Don't call them mom, dad, uncle or aunty ji. Mom and Dad are terms reserved for children. Some parents don't want to be called mom and dad even by their own children. Discuss this with your pardesi spouse before you address her parents.
It's very likely that her dad will ask you difficult and potentially scary questions. It's okay, this is normal and you should try not to be too nervous. While your answers matter, they don't matter nearly as much as your reactions. The father uses these questions to determine whether or not you really love and care for his child. American dad's are a lot tougher than Indian dads and they don't accept you simply because you're married or if you have good parents.

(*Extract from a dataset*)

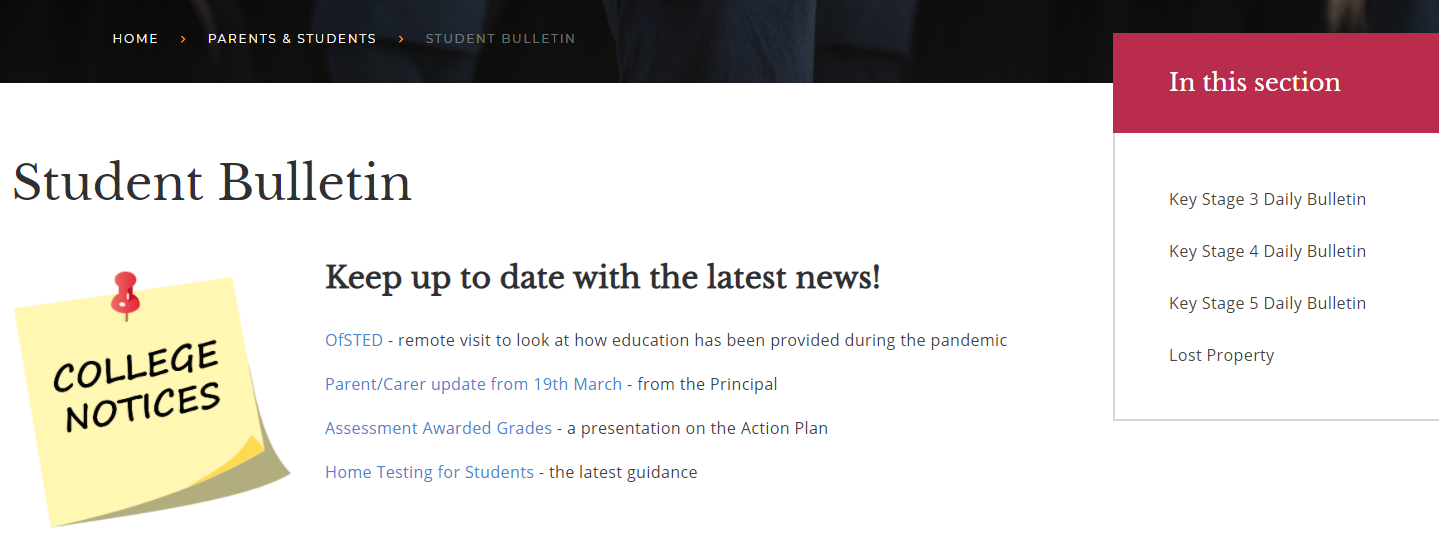
Task: Click the red pushpin icon
Action: pyautogui.click(x=126, y=295)
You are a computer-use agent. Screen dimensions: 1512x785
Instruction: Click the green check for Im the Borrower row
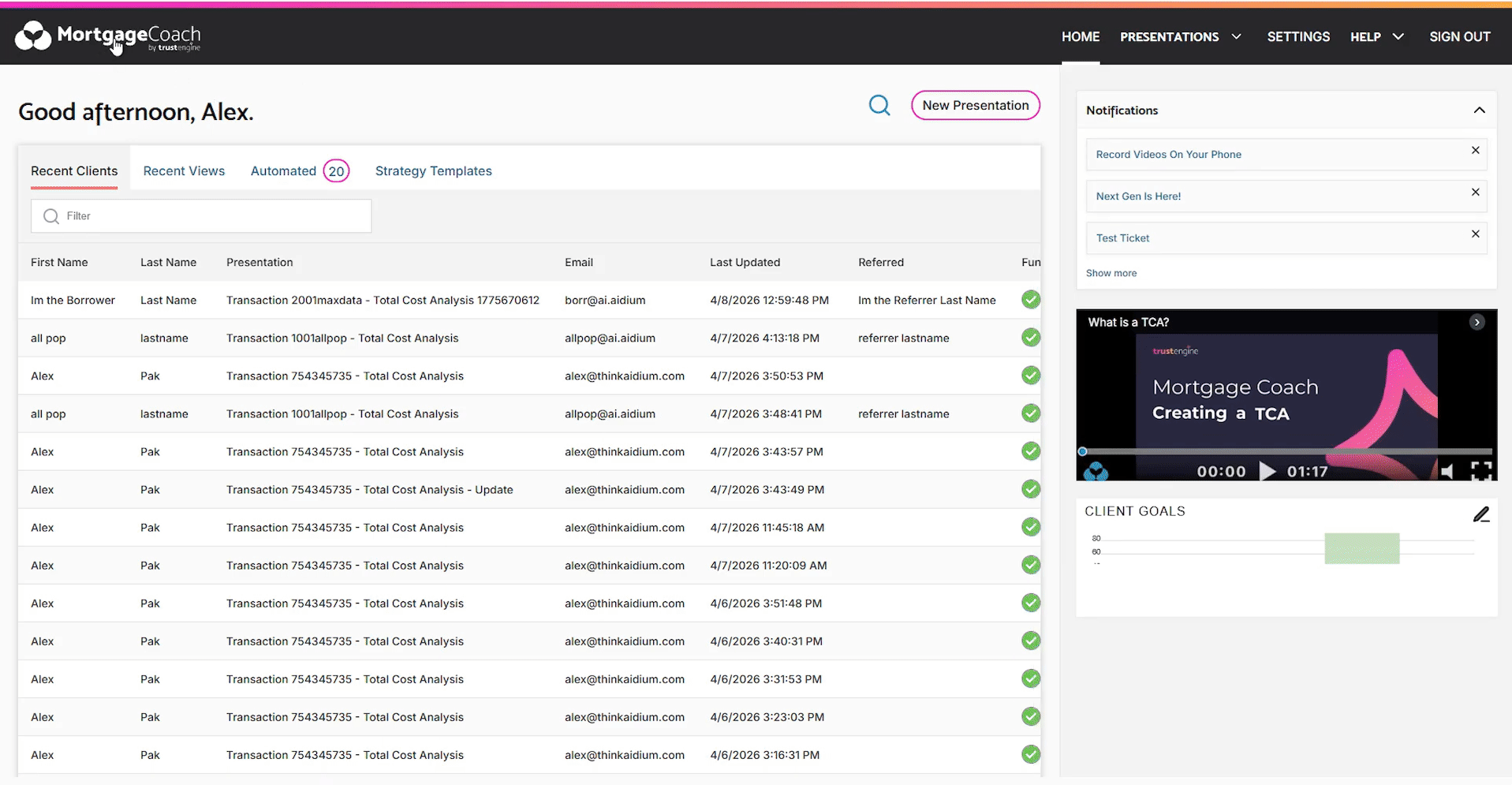pos(1030,300)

Some typical American dad type questions might be about your job, your education, your plans for the marriage. Because you're Indian you may also be asked about your green card status and where you plan to live. It's also likely that he will ask if you intend to take his daughter to India. Try to be prepared for these questions ahead of time so you won't be nervous when he asks them. Your pardesi spouse will be able to give you an idea of what may be asked and how to answer.
Other Family Members
Siblings, uncles and aunts are typically called by their first names. Sometimes it's Uncle (insert name here) or Aunt (insert name here). We don't define them any differently so there is no distinction between the mother's eldest brother and the father's youngest sister. They are all uncles and aunts. Cousins are cousins, not sisters and brothers and siblings are known only by their name.
Use formal manners regardless of who you are meeting.
Wash your hands before every meal.
Say "please," "thank you," and "sorry" as they are needed.
In some communities in the US, you should say "sir" to men and "ma'am" to women. Appropriate use of the terms is determined by the setting you are in. For example, if her mom asks you do you want something to drink then you would say "yes ma'am."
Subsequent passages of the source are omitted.